Enfim, a presença no
quartel do comandante da Força no horário do assalto, reforça-me a convicção de
que os policiais conheciam da sublevação. Posto que, "desde o início de
julho, corriam em Manaus boatos sobre um levante militar". Apenas a
impunidade dos membros do Governo não permitia crer naquilo que a população (e
os próprios policiais) propalava à boca pequena.

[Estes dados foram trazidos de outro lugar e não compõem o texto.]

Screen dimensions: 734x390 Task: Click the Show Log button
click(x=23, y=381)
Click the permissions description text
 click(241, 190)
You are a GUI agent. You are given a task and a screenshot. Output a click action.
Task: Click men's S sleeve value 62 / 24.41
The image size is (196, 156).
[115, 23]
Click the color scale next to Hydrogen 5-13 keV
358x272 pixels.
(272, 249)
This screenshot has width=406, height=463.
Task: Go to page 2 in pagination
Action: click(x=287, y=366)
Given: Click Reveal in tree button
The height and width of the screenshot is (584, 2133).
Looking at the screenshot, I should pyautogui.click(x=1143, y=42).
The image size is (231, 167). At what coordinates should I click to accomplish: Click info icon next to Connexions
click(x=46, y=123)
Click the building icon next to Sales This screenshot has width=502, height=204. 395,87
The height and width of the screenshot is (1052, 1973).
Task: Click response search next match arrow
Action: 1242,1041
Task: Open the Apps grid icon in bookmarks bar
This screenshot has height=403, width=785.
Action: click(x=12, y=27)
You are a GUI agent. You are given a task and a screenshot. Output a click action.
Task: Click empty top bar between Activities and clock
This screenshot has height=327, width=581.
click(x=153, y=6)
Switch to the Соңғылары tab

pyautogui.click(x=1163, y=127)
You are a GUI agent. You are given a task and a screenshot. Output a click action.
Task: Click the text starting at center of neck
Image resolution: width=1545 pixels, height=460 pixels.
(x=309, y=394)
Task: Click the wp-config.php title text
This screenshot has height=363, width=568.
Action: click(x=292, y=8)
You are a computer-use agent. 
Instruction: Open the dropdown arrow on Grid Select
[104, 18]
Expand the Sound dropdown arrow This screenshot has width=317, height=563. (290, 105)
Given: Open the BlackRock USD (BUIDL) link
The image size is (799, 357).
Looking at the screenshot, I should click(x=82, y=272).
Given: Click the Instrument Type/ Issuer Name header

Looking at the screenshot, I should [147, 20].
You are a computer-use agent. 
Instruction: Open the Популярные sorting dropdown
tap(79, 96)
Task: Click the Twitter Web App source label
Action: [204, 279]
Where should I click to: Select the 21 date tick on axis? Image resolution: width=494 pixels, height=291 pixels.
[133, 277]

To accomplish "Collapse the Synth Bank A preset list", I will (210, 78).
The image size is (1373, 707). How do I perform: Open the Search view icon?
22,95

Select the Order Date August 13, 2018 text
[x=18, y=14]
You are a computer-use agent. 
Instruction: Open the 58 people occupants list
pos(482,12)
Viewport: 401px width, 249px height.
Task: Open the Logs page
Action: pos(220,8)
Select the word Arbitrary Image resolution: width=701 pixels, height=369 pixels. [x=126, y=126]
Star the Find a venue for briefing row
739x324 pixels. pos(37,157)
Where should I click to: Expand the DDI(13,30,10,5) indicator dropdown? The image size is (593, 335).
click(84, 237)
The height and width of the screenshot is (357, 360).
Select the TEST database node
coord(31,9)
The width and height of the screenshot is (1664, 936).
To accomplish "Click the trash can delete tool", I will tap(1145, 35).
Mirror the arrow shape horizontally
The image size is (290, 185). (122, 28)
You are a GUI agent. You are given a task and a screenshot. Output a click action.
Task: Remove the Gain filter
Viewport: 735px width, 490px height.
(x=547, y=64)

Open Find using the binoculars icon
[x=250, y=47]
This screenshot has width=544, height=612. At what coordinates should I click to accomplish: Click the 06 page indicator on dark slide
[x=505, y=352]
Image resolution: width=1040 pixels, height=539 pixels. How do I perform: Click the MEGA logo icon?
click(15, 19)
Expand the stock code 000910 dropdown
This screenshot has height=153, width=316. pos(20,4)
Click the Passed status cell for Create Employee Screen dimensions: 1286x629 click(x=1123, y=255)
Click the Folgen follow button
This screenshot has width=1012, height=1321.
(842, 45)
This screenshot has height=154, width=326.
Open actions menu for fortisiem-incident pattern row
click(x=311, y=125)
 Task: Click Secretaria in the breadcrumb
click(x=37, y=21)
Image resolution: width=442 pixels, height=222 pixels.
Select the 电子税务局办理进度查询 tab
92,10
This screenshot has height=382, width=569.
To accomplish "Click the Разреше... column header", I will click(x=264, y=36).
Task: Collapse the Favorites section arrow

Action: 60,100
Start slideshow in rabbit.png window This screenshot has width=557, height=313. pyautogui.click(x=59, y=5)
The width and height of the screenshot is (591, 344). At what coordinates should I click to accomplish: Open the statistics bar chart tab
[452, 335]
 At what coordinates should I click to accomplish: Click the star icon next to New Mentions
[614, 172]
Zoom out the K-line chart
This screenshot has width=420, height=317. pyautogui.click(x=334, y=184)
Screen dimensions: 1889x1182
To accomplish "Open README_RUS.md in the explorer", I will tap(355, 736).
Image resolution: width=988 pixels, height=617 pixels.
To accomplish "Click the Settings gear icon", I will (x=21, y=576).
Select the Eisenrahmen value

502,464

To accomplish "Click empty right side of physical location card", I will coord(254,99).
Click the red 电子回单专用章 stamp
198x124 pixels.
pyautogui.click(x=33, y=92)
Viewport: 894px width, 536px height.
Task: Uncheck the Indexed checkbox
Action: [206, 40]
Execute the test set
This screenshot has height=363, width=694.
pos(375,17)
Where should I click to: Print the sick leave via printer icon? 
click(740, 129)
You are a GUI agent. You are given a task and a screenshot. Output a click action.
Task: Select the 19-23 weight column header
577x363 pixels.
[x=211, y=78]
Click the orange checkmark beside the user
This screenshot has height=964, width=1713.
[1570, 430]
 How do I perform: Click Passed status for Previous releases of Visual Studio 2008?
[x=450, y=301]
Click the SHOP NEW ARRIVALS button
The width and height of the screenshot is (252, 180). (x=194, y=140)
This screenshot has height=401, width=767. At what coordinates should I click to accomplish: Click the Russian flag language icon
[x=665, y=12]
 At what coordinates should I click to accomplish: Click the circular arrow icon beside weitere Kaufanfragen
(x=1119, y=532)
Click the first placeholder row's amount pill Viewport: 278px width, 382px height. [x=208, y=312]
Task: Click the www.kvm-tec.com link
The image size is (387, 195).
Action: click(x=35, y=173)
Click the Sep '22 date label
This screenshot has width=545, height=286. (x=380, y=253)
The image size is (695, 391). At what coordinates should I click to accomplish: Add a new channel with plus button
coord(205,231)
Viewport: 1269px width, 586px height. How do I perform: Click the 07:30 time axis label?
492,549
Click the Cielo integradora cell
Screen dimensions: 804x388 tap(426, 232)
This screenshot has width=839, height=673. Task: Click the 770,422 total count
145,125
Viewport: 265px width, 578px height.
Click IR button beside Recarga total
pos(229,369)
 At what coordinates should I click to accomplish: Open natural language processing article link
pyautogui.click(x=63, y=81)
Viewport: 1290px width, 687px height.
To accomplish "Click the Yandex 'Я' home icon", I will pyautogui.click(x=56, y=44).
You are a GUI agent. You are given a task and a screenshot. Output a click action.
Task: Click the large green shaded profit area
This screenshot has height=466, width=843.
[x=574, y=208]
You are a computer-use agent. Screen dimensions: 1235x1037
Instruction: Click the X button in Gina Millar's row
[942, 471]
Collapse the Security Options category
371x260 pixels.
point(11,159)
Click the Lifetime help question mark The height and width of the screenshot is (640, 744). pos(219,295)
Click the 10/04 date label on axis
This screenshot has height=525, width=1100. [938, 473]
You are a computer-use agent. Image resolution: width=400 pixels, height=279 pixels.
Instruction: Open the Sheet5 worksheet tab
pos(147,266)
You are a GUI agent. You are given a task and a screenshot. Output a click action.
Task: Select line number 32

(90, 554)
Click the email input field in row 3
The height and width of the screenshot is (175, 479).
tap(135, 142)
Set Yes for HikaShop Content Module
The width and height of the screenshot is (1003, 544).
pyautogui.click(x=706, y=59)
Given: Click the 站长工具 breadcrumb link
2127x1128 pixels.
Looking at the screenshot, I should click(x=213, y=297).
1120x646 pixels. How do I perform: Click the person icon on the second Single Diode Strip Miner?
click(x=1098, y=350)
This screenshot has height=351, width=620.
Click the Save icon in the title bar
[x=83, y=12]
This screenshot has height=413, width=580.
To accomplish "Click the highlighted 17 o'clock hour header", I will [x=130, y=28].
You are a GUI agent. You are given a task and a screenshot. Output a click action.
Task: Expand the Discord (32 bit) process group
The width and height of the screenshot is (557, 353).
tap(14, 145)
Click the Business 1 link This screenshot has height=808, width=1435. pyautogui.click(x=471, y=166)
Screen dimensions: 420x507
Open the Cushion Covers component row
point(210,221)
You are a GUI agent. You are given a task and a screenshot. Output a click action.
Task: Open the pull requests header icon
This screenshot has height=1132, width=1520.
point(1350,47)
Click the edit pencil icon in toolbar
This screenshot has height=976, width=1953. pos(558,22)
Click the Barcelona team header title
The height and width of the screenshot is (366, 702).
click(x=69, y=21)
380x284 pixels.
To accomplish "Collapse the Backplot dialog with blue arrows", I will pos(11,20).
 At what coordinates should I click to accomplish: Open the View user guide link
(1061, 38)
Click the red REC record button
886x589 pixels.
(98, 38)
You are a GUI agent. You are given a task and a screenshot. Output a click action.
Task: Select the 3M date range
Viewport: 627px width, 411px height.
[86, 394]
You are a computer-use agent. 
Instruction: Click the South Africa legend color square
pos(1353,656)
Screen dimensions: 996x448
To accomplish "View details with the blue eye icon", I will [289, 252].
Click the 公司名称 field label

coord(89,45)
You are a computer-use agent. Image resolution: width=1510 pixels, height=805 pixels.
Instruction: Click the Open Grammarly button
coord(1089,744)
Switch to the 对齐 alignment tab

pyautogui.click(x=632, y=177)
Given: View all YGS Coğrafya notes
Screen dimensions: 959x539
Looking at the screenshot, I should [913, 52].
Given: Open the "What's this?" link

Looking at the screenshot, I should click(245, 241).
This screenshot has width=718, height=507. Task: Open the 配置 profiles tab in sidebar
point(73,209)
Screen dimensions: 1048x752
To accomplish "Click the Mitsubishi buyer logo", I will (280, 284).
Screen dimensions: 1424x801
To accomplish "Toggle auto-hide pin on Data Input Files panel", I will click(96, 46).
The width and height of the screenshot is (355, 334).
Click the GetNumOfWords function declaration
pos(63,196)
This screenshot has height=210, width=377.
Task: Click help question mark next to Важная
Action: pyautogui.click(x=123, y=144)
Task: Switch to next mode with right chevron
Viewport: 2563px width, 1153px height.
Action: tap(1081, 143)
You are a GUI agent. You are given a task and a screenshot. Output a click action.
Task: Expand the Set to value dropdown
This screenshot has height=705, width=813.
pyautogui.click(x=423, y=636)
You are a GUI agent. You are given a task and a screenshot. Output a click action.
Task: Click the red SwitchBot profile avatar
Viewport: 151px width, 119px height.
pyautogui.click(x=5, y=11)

O coronel Pedro de Souza não
conseguiu, sim, arregimentar maior número de praças, seria porque, também essas,
ansiavam por mudança no Poder Executivo?
Guarda
cívica
Submetida a Força
Policial, foi esta metamorfoseada em Guarda Cívica, sob o comando do capitão
Arthur Martins da Silva, alçado ao posto de "coronel". Os Boletins
dessa organização, relíquia do arquivo da Polícia Militar, registram a
abnegação dos guardas em socorrer as mesmas Forças Federais, por ocasião do
ataque ao Forte de Óbidos, no mês seguinte. Com este objetivo, foram repassados
ao 27º BC 50 fuzis e 45 mil cartuchos, além de colocar à disposição 39 praças
do capital e as destacadas em Itacoatiara, sob o comando do tenente Francisco
Pio de Souza.
A consequência do engajamento
à rebeldia foi funesta, pois foram presos juntamente com os insurretos pelas forças
do Destacamento do Norte e, posteriormente, processados na Auditoria de Belém.
O Amazonas todo, é
verdade, beneficiou-se desse trauma constitucional, ainda que à sublevação
seguiu-se a intervenção federal. A Força Policial foi reabilitada, voltando a
ser comandada por oficiais do Exército requisitados pelo interventor Alfredo
Sá, alguns no próprio 27º BC. Esses ajudaram a refundir na Polícia Militar do
Estado as vigas mestras do progresso castrense – disciplina e hierarquia.
Concluo, reescrevendo parte
do discurso do orador oficial saudando na Câmara Municipal, em 1962, a
revolução cognominada de Redentora. O
vereador Evandro Carreira com sua capacidade orava “para que os campeadores de
23 de julho de 1924, redivivos, reacendam a chama sagrada do heroísmo nas
gerações e advirtam com a anátema indefectível da História os que, por ventura,
tentem fazer dos bens comuns do povo propriedade particular.”